Cristóbal G. Montilla

Pablo nos prestó su voz

Pablo Aranda les prestaba su torrente de palabras a quienes la derrota les arrebataba la posibilidad de expresarse y, prácticamente, de existir

Hace justo una semana, este agosto cruel y atípico -alérgico a la tregua- nació matando. Cuando andábamos ensimismados en un mediodía lánguido que pregonaba otra exhibición del terral, el mes veraniego por excelencia empuñó para su estreno el mazo y apretó el botón de 'shock' en los corazones de quienes ni siquiera sabíamos que Pablo Aranda estaba enfermo. Y quienes seguían al tanto de la encomiable lucha en la que buscó hasta el final el aliento de sus libros de cabecera, perdieron la esperanza de que la injusta y caprichosa vida no forzase un prematuro epílogo en la biografía de un tipo genial.

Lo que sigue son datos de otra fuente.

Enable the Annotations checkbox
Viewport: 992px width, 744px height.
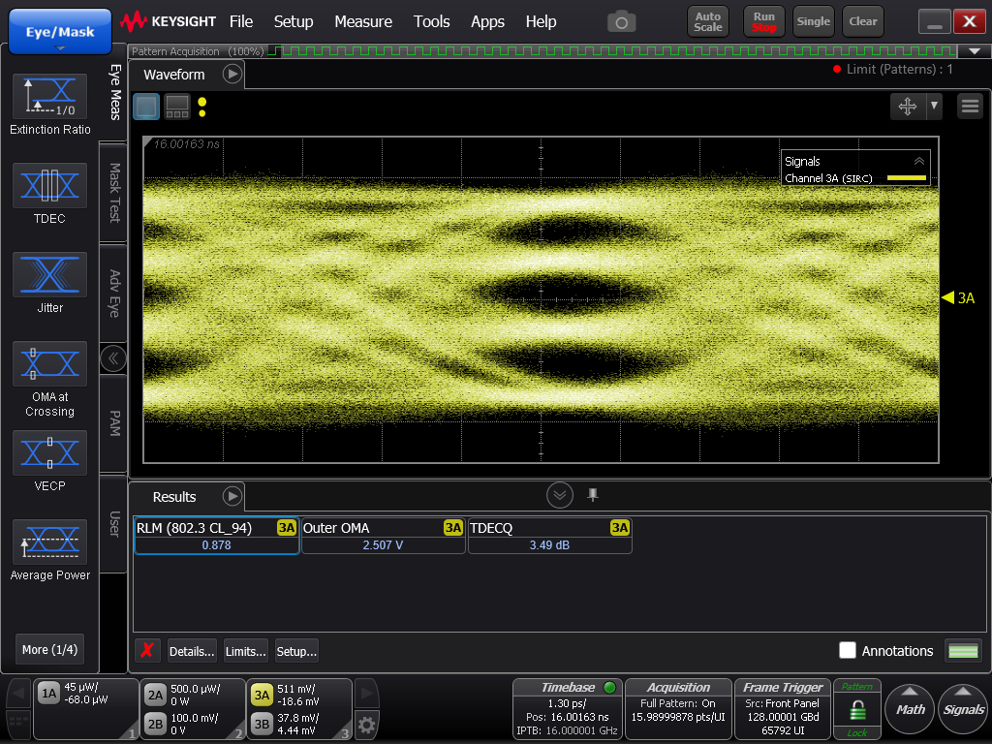click(x=848, y=651)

Como no podía ser de otra manera tratándose de este malagueño que siempre llevaba encendida una sonrisa, el feroz ataque de tristeza me derivó enseguida a un recuerdo feliz. Para rebelarme contra el arrebato de impotencia e indignación, sentí que me transportaba casi dos décadas en el tiempo y regresé a esa mañana de junio de 2003 en la que visité en su piso de la Alameda de Capuchinos a un desconocido Pablo Aranda, que acababa de compartir con Juan Manuel de Prada el palmarés del Premio Primavera de Novela como finalista con 'La otra ciudad'.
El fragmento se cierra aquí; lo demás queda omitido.